Reitora Roselane – Nós pedimos apoio ao MEC, assim como a própria FURB também pediu, e nesse momento está no MEC sendo avaliada qual a possibilidade jurídica de parceria entre UFSC e FURB. O campi UFSC Blumenau poderá ser o início de uma universidade pública lá, conforme o decreto da presidente Dilma. Nós temos autonomia, mas não temos soberania. Podemos criar um projeto pedagógico, mas a decisão sobre a parceria é do MEC. Mas para não perder a oportunidade de levar um curso público, assim que tivermos a resposta sobre os caminhos do tipo de parceria vamos estabelecer. Quem tem que nos dar o caminho jurídico para a pareceria entre UFSC e Furb é o MEC. A UFSC não tem soberania para mudar legislações. A deliberação é do MEC.

Diário Catarinense – A UFSC tem planos para a região?
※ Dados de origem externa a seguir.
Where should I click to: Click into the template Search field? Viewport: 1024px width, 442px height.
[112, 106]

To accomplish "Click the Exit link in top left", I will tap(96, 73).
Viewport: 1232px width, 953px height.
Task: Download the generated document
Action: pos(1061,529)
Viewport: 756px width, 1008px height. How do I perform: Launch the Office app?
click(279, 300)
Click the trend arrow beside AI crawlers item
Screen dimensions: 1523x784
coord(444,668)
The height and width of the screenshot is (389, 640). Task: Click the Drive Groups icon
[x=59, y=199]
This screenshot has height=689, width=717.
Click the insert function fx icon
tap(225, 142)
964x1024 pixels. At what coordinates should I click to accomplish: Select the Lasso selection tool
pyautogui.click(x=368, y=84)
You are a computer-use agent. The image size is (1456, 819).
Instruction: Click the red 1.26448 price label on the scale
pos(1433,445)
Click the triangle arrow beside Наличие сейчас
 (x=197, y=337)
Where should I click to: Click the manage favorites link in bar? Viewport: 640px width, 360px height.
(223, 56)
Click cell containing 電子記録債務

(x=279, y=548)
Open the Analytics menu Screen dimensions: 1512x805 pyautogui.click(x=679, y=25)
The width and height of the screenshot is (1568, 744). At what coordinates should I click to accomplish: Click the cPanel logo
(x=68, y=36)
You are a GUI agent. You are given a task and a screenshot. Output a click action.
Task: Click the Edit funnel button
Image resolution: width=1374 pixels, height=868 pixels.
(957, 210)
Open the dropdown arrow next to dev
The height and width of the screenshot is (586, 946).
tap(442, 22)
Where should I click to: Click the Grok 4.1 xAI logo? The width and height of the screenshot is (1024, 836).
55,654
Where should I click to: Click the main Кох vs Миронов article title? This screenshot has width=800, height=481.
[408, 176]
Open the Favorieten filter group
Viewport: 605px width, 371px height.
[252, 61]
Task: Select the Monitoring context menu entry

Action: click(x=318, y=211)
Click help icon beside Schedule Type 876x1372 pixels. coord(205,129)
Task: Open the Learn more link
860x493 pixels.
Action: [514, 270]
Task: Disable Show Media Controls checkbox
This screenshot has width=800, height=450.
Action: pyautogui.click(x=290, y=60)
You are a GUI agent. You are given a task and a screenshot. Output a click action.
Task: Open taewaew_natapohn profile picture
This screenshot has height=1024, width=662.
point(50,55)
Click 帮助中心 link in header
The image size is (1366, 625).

Reitora Roselane – Hoje, o que temos de concreto é a grande possibilidade de criarmos na região, na cidade de Blumenau, um campi da UFSC, com 400 vagas para estudantes de cinco cursos de graduação.

Diário Catarinense – Quais seriam os cursos criados?

Reitora Roselane – Estabelecemos em 29 de junho uma comissão interna da UFSC para fazer uma pesquisa histórica da região, decidindo sobre setores produtivos para saber quais são os cursos que o Médio Vale precisa, os potenciais das cidades, os diferenciais. Nesse momento o trabalho é interno da UFSC e sem participação da FURB.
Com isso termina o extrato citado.